Results from the First Phase 1 Clinical Study of DR-01, a Non-Fucosylated Anti-CD94 Targeting Antibody in Patients with Relapsed/Refractory Cytotoxic Lymphomas: Dose Escalation and Optimization

Introduction: DR-01 is a non-fucosylated human IgG antibody targeting CD94, a receptor selectively expressed on cytotoxic terminal effector CD8+T cells, γδT cells, and NK cells, leading to rapid depletion of target cells primarily by antibody-dependent cellular cytotoxicity including fratricide.

DR-01-ONC-001 (NCT05475925) is a Phase 1/2 study of DR-01 in relapsed/refractory (RR) cytotoxic lymphomas (CTL) driven by CD94-expressing cytotoxic cells of origin. In RR disease, these CTLs including hepatosplenic TCL, EATL, MEITL, ENKTL, CD8+ PTCL-NOS, primary cutaneous γδTCL(PCγδTCL), SPTCL, and aggressive CD8+ epidermotropic TCL among others, have no established effective treatment options. Patients with RR CTL have a poor prognosis with shortened survival, often only weeks to months.

Aims: To evaluate the safety and efficacy of DR-01 for the treatment of CTLs and to select doses for dose optimization.

Methods: This is a multi-center, open-label, 2-part study. Part A, dose escalation and extension, included CTL patients who failed at least 2 prior lines of therapy. Patients received IV DR-01 at 1 of 5 dose levels ranging from 0.3 to 10 mg/kg, and 1 of 3 induction dose regimens followed by monthly dosing. Additional CTL patients were enrolled in Part A extension at selected dose-regimens to inform dose optimization. Part B2 expansion will assess efficacy and safety of DR-01 in CTL patients who have failed at least 1 prior therapy at 2 dose levels to optimize dose selection. Study goals include disease response assessments, DR-01 concentrations, and pharmacodynamic/biomarker evaluations.

Results

Safety: 39 patients have been enrolled from July 2022 to May 2024 in the safety cohort including CTL and a separate cohort of LGLL not further described here. There were no dose-limiting toxicities, and the only significant treatment-related adverse event (TRAE) observed was infusion-related reaction (IRR) in 33.3% (N=13) most commonly with first administration and managed with supportive measures. No IRR led to dose reduction or discontinuation other than in the first patient enrolled into the study prior to optimization of IRR prophylaxis. The one TRAE causing a dose modification (missed dose) was grade 1 constipation. TRAEs like headache and fatigue had maximum incidence of 15.4%. One event of pyrexia (grade 2) and 1 event of possible CRS (grade 2), both of which resolved without sequelae, were serious AEs considered possibly related to DR-01. There were no DR-01 related deaths.

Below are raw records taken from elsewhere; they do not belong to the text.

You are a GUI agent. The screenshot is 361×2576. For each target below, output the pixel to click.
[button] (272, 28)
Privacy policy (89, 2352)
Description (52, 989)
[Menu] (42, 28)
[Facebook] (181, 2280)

Efficacy: Part A enrolled 21 patients with CTL. 74% were resistant/intolerant to the most recent line of therapy and 26% refractory to all prior lines of therapy. 18.5% had a prior autologous or allogeneic hematopoeitic stem cell transplant (HSCT). The observed objective response rate (ORR) was 33.3% (3 complete responses [CR] and 4 partial responses [PR]) in the 21 intention-to-treat patients. Among 16 response evaluable patients at minimally efficacious dose (determined by exposure-response analysis) of 1 mg/kg the ORR was 43.8%. Responses were observed in patients who had no response to any line of prior treatment and were observed across 7 different CTL histologies. Time to response in the 7 subjects who achieved CR or PR ranged from 0.85 to 1.38 months, and duration of response (DoR) ranged from 1.97 to 11.14 months. Two of 3 patients achieving CR proceeded to allogeneic HSCT after 14 cycles (SPTCL) and 7 cycles (ENKTL) on study, and they continue in CR at 4.1 and 6.3 months, respectively, since last dose of DR-01. The third patient achieving CR (PCγδTCL) had previously relapsed post allo-HSCT with ongoing response at 7.89 months.

Dose optimization: Exposure is approximately dose proportional within the dose range tested, and preliminary population pharmacokinetic (PK) modeling predicts a half-life of approximately 2 weeks. No safety/exposure relationship was observed, and the C_min associated with responses was best achieved with dose levels of > 1 mg/kg and with the induction regimen dosing on C1D1, D8 and D15. These data supported initiating enrollment into phase 2, Part B2 at doses up to 10 mg/kg.

Conclusion: DR-01 is safe and tolerable in heavily pretreated patients. An encouraging response rate including 3 durable CRs points to the potential for DR-01 as a viable treatment option for CTL. Study DR-01-ONC-001 is currently enrolling an international cohort of patients with CTL into phase 2, part B2 of the trial.